However, since the Azure API Management service is on the cloud, utilizing it implies a round trip to the cloud and then to the on-premises service to service every call. In some cases, this is acceptable, but in many it is not (figure 1).

 

rctibi_0-1595369145195.png

Figure 1. API Management without self-hosted gateway

 

To solve it the Azure APIM team created the API Management self-hosted gateway. The self-hosted gateway, as the name implied, can be hosted locally in your data center (figure 2).
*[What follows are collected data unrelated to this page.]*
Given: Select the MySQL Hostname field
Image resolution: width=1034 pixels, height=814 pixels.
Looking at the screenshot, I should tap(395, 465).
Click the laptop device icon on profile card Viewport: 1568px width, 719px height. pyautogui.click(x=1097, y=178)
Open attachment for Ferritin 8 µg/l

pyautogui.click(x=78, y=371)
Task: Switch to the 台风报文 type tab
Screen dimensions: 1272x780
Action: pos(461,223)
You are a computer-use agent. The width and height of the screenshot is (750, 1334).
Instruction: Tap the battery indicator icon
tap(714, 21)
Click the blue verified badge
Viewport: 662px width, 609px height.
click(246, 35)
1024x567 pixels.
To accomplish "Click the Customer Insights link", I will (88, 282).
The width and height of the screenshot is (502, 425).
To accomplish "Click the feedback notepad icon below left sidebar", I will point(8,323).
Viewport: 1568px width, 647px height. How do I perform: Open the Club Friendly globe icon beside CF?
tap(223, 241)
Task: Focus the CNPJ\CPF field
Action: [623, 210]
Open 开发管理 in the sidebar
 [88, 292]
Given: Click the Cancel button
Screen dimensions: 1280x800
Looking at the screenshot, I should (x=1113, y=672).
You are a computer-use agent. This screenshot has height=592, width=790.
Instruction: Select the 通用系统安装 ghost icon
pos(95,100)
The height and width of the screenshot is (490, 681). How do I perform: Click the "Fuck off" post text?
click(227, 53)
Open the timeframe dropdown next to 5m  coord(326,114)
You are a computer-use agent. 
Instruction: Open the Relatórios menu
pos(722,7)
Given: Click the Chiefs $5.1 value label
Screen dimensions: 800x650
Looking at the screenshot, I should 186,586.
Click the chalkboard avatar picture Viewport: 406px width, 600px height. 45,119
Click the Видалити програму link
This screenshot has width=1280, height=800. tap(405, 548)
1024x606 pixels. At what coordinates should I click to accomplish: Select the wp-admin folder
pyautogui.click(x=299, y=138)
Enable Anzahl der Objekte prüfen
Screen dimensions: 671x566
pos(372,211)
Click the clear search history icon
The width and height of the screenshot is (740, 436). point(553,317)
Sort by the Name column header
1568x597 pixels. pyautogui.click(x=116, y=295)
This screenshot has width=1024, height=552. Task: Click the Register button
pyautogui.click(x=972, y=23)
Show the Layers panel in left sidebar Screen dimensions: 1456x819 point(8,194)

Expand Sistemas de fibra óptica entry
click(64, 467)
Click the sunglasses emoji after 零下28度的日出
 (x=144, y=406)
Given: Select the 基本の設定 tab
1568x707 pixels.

rctibi_1-1595369145212.png

Figure 2. API Management with self-hosted gateway

 

 

Running the Self-hosted Gateway in Azure Stack

The APIM’s self-hosted gateway feature enables Azure Stack Hub customers (and customers in general) to manage their on-premises microservices APIs on a central portal in Azure. The self-hosted gateway is a containerized, functionally equivalent version of the managed gateway deployed to Azure as part of every API Management service.

 

Now you can deploy it inside Azure Stack Hub as a Linux -based Docker container from the Microsoft Container Registry. This means that you can hosted inside the AKS-engine-deployed Kubernetes cluster inside ASH. In cases where you have microservices APIs exposed to applications inside the Kubernetes cluster all the calls happen locally with minimal latency and no extra data transfer costs. More importantly, it also ensures that compliance is maintained since there are not round trips to Azure. Yet, all the benefits of utilizing APIM from Azure remain: single point of management, observability, and discovery of all APIs within the organization.

 

For complete documentation on AIPM self-hosted gateway see the overview here. To provision the gateway in APIM in Azure follow the instructions here. To deploy the gateway containers in Kubernetes follow the instructions here.

 

Considerations when running the gateway in Azure Stack Hub

  • A common question is whether there is a need for opening ports for inbound connectivity, the answer is no. Self-hosted gateway only requires outbound TCP/IP connectivity to Azure on port 443, it follows a pull model, not a push model for communication. Connectivity is required so that information such as health reporting, updates, events, logs, and metrics can be transferred. This also implies that when there is no communication with Azure, the data does not flow, yet the gateway continues to operate as expected.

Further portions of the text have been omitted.